EXERCISE GOAL: Reading the listing below, restate each entry exactly as written.

MATERIALS PROVIDED:
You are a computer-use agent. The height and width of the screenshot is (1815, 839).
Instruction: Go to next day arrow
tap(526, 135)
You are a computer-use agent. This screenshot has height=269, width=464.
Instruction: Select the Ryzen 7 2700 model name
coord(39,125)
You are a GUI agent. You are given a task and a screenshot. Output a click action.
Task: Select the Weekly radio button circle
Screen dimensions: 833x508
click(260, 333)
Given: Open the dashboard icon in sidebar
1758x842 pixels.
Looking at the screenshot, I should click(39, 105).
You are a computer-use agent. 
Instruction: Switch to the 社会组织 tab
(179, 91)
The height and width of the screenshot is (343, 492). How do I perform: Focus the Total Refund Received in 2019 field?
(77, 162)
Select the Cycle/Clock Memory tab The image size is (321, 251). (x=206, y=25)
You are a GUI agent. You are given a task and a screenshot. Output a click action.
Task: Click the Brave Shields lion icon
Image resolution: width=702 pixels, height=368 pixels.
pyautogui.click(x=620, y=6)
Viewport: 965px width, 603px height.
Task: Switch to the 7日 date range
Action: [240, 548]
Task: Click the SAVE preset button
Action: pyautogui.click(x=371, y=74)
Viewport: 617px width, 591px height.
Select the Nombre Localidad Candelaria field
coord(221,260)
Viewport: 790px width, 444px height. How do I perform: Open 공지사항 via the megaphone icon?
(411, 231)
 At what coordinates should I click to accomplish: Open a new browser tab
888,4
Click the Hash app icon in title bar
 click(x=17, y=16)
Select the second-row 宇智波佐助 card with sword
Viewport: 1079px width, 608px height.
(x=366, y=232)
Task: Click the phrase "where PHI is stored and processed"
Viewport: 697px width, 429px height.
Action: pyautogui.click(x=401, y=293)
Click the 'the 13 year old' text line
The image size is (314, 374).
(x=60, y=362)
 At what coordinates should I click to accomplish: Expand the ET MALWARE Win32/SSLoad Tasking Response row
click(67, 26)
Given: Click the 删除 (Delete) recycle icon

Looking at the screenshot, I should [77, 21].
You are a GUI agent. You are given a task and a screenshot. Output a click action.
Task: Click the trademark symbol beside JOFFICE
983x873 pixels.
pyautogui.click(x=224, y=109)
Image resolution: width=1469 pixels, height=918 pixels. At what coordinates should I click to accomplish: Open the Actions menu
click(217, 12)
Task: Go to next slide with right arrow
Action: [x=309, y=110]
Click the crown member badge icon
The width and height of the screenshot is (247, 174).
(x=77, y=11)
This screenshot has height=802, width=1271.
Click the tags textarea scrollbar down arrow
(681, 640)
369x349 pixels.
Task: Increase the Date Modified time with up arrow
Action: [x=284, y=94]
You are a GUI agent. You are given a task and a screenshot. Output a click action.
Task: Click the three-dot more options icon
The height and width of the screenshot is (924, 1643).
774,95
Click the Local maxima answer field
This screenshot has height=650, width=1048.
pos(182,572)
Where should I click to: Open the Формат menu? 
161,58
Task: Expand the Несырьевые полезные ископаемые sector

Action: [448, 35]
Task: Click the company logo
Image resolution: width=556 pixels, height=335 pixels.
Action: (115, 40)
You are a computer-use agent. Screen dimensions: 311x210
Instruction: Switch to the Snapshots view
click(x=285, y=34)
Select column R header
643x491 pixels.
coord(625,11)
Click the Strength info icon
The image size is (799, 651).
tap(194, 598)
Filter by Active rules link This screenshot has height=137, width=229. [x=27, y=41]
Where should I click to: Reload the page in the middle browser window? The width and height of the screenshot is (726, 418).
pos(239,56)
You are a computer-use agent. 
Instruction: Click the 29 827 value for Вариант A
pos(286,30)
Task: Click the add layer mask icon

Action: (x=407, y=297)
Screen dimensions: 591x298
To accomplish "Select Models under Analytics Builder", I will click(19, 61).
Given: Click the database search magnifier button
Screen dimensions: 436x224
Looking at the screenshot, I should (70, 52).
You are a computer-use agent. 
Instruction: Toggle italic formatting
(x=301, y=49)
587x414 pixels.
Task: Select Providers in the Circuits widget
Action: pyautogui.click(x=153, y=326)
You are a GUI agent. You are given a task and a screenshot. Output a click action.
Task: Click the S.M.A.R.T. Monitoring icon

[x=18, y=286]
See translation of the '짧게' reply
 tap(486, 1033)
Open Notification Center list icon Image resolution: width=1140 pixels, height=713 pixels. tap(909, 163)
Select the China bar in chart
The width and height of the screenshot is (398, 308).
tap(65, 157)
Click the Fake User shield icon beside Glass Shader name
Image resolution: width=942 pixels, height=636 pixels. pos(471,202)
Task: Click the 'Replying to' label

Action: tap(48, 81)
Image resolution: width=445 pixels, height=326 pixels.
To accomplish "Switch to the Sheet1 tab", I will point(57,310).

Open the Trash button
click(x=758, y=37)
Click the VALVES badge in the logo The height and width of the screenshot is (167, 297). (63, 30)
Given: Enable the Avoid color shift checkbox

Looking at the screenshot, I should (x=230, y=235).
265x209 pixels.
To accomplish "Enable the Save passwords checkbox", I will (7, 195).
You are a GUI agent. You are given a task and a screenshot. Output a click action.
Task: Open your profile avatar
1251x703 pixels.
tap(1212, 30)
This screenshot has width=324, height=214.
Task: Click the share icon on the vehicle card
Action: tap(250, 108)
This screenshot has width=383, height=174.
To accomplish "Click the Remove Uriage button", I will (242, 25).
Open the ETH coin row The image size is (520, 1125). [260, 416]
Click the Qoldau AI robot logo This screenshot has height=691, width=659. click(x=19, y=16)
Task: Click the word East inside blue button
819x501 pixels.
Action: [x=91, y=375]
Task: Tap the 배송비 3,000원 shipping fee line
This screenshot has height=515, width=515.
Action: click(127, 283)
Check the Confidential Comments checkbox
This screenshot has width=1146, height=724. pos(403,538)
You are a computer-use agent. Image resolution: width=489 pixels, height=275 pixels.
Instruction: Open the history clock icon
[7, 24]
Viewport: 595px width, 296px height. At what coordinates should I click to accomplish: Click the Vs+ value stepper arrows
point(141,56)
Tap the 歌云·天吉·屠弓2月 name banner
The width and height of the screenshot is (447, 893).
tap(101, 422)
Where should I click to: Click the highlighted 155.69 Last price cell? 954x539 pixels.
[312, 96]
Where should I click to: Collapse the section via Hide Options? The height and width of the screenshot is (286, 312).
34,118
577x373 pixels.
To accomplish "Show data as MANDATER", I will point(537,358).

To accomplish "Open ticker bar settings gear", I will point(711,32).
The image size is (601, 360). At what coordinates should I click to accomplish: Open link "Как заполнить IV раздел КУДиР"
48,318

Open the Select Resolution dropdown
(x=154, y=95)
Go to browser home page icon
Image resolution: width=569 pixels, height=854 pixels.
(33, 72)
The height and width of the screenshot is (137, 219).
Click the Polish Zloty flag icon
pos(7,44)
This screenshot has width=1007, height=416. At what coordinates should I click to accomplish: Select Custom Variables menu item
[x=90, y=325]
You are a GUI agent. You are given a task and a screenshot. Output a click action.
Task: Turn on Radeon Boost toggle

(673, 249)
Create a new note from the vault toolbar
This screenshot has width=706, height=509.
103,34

ANSWER TO THE PROBLEM:
You are a computer-use agent. The height and width of the screenshot is (1815, 839).
Instruction: Go to next day arrow
tap(526, 135)
You are a computer-use agent. This screenshot has height=269, width=464.
Instruction: Select the Ryzen 7 2700 model name
coord(39,125)
You are a GUI agent. You are given a task and a screenshot. Output a click action.
Task: Select the Weekly radio button circle
Screen dimensions: 833x508
click(260, 333)
Given: Open the dashboard icon in sidebar
1758x842 pixels.
Looking at the screenshot, I should click(39, 105).
You are a computer-use agent. 
Instruction: Switch to the 社会组织 tab
(179, 91)
The height and width of the screenshot is (343, 492). How do I perform: Focus the Total Refund Received in 2019 field?
(77, 162)
Select the Cycle/Clock Memory tab The image size is (321, 251). (x=206, y=25)
You are a GUI agent. You are given a task and a screenshot. Output a click action.
Task: Click the Brave Shields lion icon
Image resolution: width=702 pixels, height=368 pixels.
pyautogui.click(x=620, y=6)
Viewport: 965px width, 603px height.
Task: Switch to the 7日 date range
Action: [240, 548]
Task: Click the SAVE preset button
Action: pyautogui.click(x=371, y=74)
Viewport: 617px width, 591px height.
Select the Nombre Localidad Candelaria field
coord(221,260)
Viewport: 790px width, 444px height. How do I perform: Open 공지사항 via the megaphone icon?
(411, 231)
 At what coordinates should I click to accomplish: Open a new browser tab
888,4
Click the Hash app icon in title bar
 click(x=17, y=16)
Select the second-row 宇智波佐助 card with sword
Viewport: 1079px width, 608px height.
(x=366, y=232)
Task: Click the phrase "where PHI is stored and processed"
Viewport: 697px width, 429px height.
Action: pyautogui.click(x=401, y=293)
Click the 'the 13 year old' text line
The image size is (314, 374).
(x=60, y=362)
 At what coordinates should I click to accomplish: Expand the ET MALWARE Win32/SSLoad Tasking Response row
click(67, 26)
Given: Click the 删除 (Delete) recycle icon

Looking at the screenshot, I should [77, 21].
You are a GUI agent. You are given a task and a screenshot. Output a click action.
Task: Click the trademark symbol beside JOFFICE
983x873 pixels.
pyautogui.click(x=224, y=109)
Image resolution: width=1469 pixels, height=918 pixels. At what coordinates should I click to accomplish: Open the Actions menu
click(217, 12)
Task: Go to next slide with right arrow
Action: [x=309, y=110]
Click the crown member badge icon
The width and height of the screenshot is (247, 174).
(x=77, y=11)
This screenshot has height=802, width=1271.
Click the tags textarea scrollbar down arrow
(681, 640)
369x349 pixels.
Task: Increase the Date Modified time with up arrow
Action: [x=284, y=94]
You are a GUI agent. You are given a task and a screenshot. Output a click action.
Task: Click the three-dot more options icon
The height and width of the screenshot is (924, 1643).
774,95
Click the Local maxima answer field
This screenshot has height=650, width=1048.
pos(182,572)
Where should I click to: Open the Формат menu? 
161,58
Task: Expand the Несырьевые полезные ископаемые sector

Action: [448, 35]
Task: Click the company logo
Image resolution: width=556 pixels, height=335 pixels.
Action: (115, 40)
You are a computer-use agent. Screen dimensions: 311x210
Instruction: Switch to the Snapshots view
click(x=285, y=34)
Select column R header
643x491 pixels.
coord(625,11)
Click the Strength info icon
The image size is (799, 651).
tap(194, 598)
Filter by Active rules link This screenshot has height=137, width=229. [x=27, y=41]
Where should I click to: Reload the page in the middle browser window? The width and height of the screenshot is (726, 418).
pos(239,56)
You are a computer-use agent. 
Instruction: Click the 29 827 value for Вариант A
pos(286,30)
Task: Click the add layer mask icon

Action: (x=407, y=297)
Screen dimensions: 591x298
To accomplish "Select Models under Analytics Builder", I will click(19, 61).
Given: Click the database search magnifier button
Screen dimensions: 436x224
Looking at the screenshot, I should (70, 52).
You are a computer-use agent. 
Instruction: Toggle italic formatting
(x=301, y=49)
587x414 pixels.
Task: Select Providers in the Circuits widget
Action: pyautogui.click(x=153, y=326)
You are a GUI agent. You are given a task and a screenshot. Output a click action.
Task: Click the S.M.A.R.T. Monitoring icon

[x=18, y=286]
See translation of the '짧게' reply
 tap(486, 1033)
Open Notification Center list icon Image resolution: width=1140 pixels, height=713 pixels. tap(909, 163)
Select the China bar in chart
The width and height of the screenshot is (398, 308).
tap(65, 157)
Click the Fake User shield icon beside Glass Shader name
Image resolution: width=942 pixels, height=636 pixels. pos(471,202)
Task: Click the 'Replying to' label

Action: tap(48, 81)
Image resolution: width=445 pixels, height=326 pixels.
To accomplish "Switch to the Sheet1 tab", I will point(57,310).

Open the Trash button
click(x=758, y=37)
Click the VALVES badge in the logo The height and width of the screenshot is (167, 297). (63, 30)
Given: Enable the Avoid color shift checkbox

Looking at the screenshot, I should (x=230, y=235).
265x209 pixels.
To accomplish "Enable the Save passwords checkbox", I will (7, 195).
You are a GUI agent. You are given a task and a screenshot. Output a click action.
Task: Open your profile avatar
1251x703 pixels.
tap(1212, 30)
This screenshot has width=324, height=214.
Task: Click the share icon on the vehicle card
Action: tap(250, 108)
This screenshot has width=383, height=174.
To accomplish "Click the Remove Uriage button", I will (242, 25).
Open the ETH coin row The image size is (520, 1125). [260, 416]
Click the Qoldau AI robot logo This screenshot has height=691, width=659. click(x=19, y=16)
Task: Click the word East inside blue button
819x501 pixels.
Action: [x=91, y=375]
Task: Tap the 배송비 3,000원 shipping fee line
This screenshot has height=515, width=515.
Action: click(127, 283)
Check the Confidential Comments checkbox
This screenshot has width=1146, height=724. pos(403,538)
You are a computer-use agent. Image resolution: width=489 pixels, height=275 pixels.
Instruction: Open the history clock icon
[7, 24]
Viewport: 595px width, 296px height. At what coordinates should I click to accomplish: Click the Vs+ value stepper arrows
point(141,56)
Tap the 歌云·天吉·屠弓2月 name banner
The width and height of the screenshot is (447, 893).
tap(101, 422)
Where should I click to: Click the highlighted 155.69 Last price cell? 954x539 pixels.
[312, 96]
Where should I click to: Collapse the section via Hide Options? The height and width of the screenshot is (286, 312).
34,118
577x373 pixels.
To accomplish "Show data as MANDATER", I will point(537,358).

To accomplish "Open ticker bar settings gear", I will point(711,32).
The image size is (601, 360). At what coordinates should I click to accomplish: Open link "Как заполнить IV раздел КУДиР"
48,318

Open the Select Resolution dropdown
(x=154, y=95)
Go to browser home page icon
Image resolution: width=569 pixels, height=854 pixels.
(33, 72)
The height and width of the screenshot is (137, 219).
Click the Polish Zloty flag icon
pos(7,44)
This screenshot has width=1007, height=416. At what coordinates should I click to accomplish: Select Custom Variables menu item
[x=90, y=325]
You are a GUI agent. You are given a task and a screenshot. Output a click action.
Task: Turn on Radeon Boost toggle

(673, 249)
Create a new note from the vault toolbar
This screenshot has width=706, height=509.
103,34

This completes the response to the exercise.